The Chief Executive, Carrie Lam, says improvements must be made at RTHK after an "unacceptable" amount of complaints against the public broadcaster were substantiated in the past year or two.
During a Legco question-and-answer session on Thursday, DAB lawmaker Steven Ho accused the station of disseminating “fake news”, making mistakes, and smearing the police.
Ho asked the CE whether she sees a problem with the way RTHK is being run and managed, saying many staff at the publicly-funded station are civil servants, which makes it difficult for the government to sack or penalise them for their "wrongdoings".
In response, Lam said follow-up action will be taken once a government-appointment investigation into the broadcaster is complete, adding that a report will be submitted to the administration shortly.
“As a public broadcaster and government department, in less than two years there were seven substantiated complaints against RTHK. One serious warning and three warnings were issued, and this is certainly unacceptable. This is unacceptable for any government department," she said.
"Improvements must be made and the process has started. A report is due very soon and once the report is available, the government would follow up,” she said.
The CE also called on the station’s chief editor, Director of Broadcasting Leung Ka-wing, to express his stance on a range of “other mistakes” she said the broadcaster had made, such as a report last month that some people were unable to open tins of food provided by the government during a lockdown because they didn't have can openers.
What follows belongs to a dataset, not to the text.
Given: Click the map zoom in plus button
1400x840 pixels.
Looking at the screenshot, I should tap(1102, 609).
Most, but not all of the tins had ring-pulls and the report was widely criticised by the pro-Beijing camp, which accused the station of trying to smear the government. RTHK issued a statement at the time saying its staff were only reporting the facts.
Commerce secretary Edward Yau, who oversees the management of RTHK, said the public broadcaster must apologise and rectify any mistakes it's made.
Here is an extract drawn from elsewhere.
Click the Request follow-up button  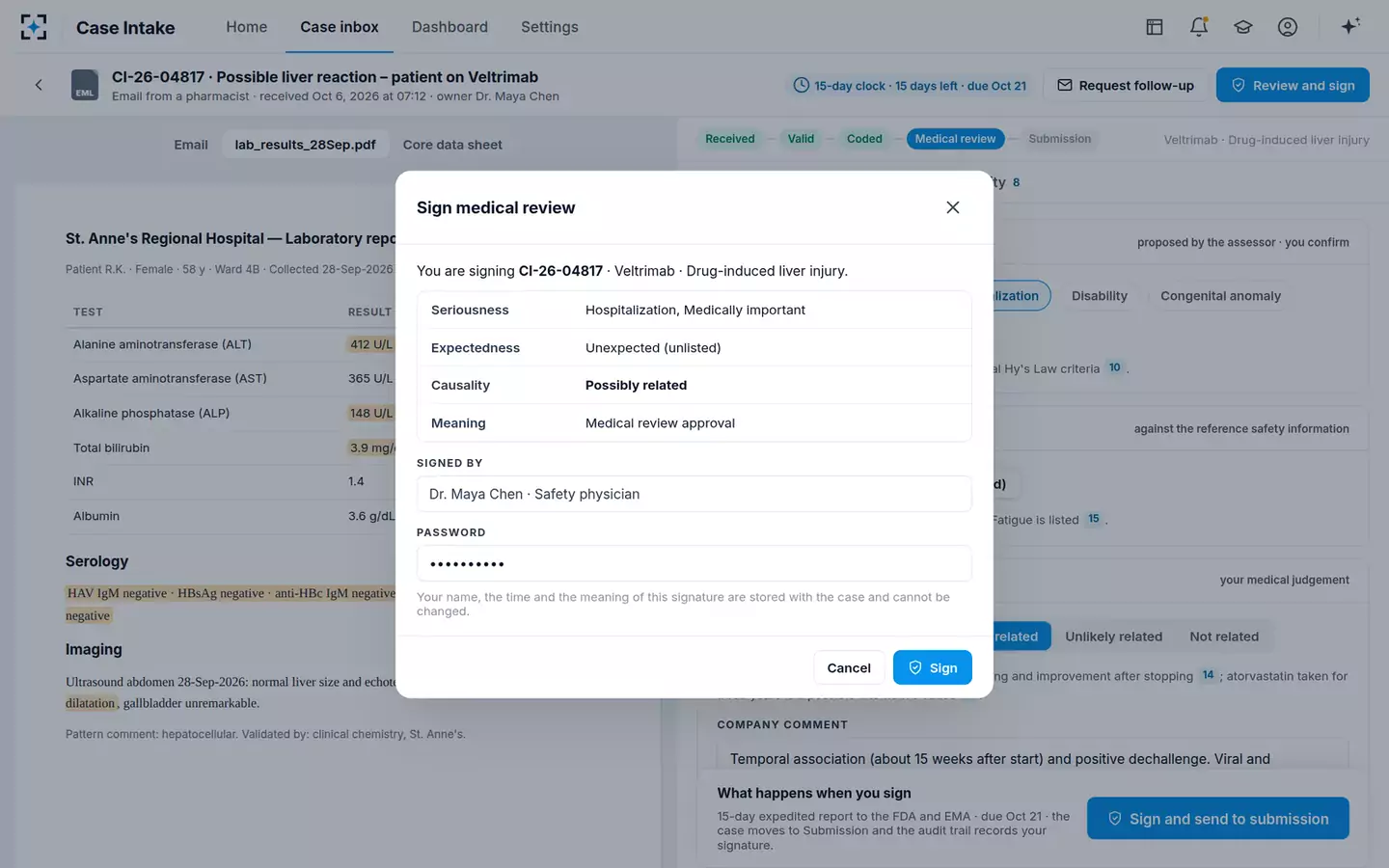[x=1126, y=85]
He stressed the RTHK Charter clearly stipulates that the station needs to uphold the highest professional standards of journalism.
"The government's stance is very clear that as a government department, news agency and public service broadcaster, I think they should maintain this very important principle. Any inadequacy or any error being done, I think they have the responsibility to clarify, make good and apologise," he said.
In response, an RTHK spokesperson said the station respects the views of different people in society, adding that an established mechanism is in place to address any mistakes or cases that are of particular concern.
The spokesman also stressed that the broadcaster will closely adhere to the RTHK Charter.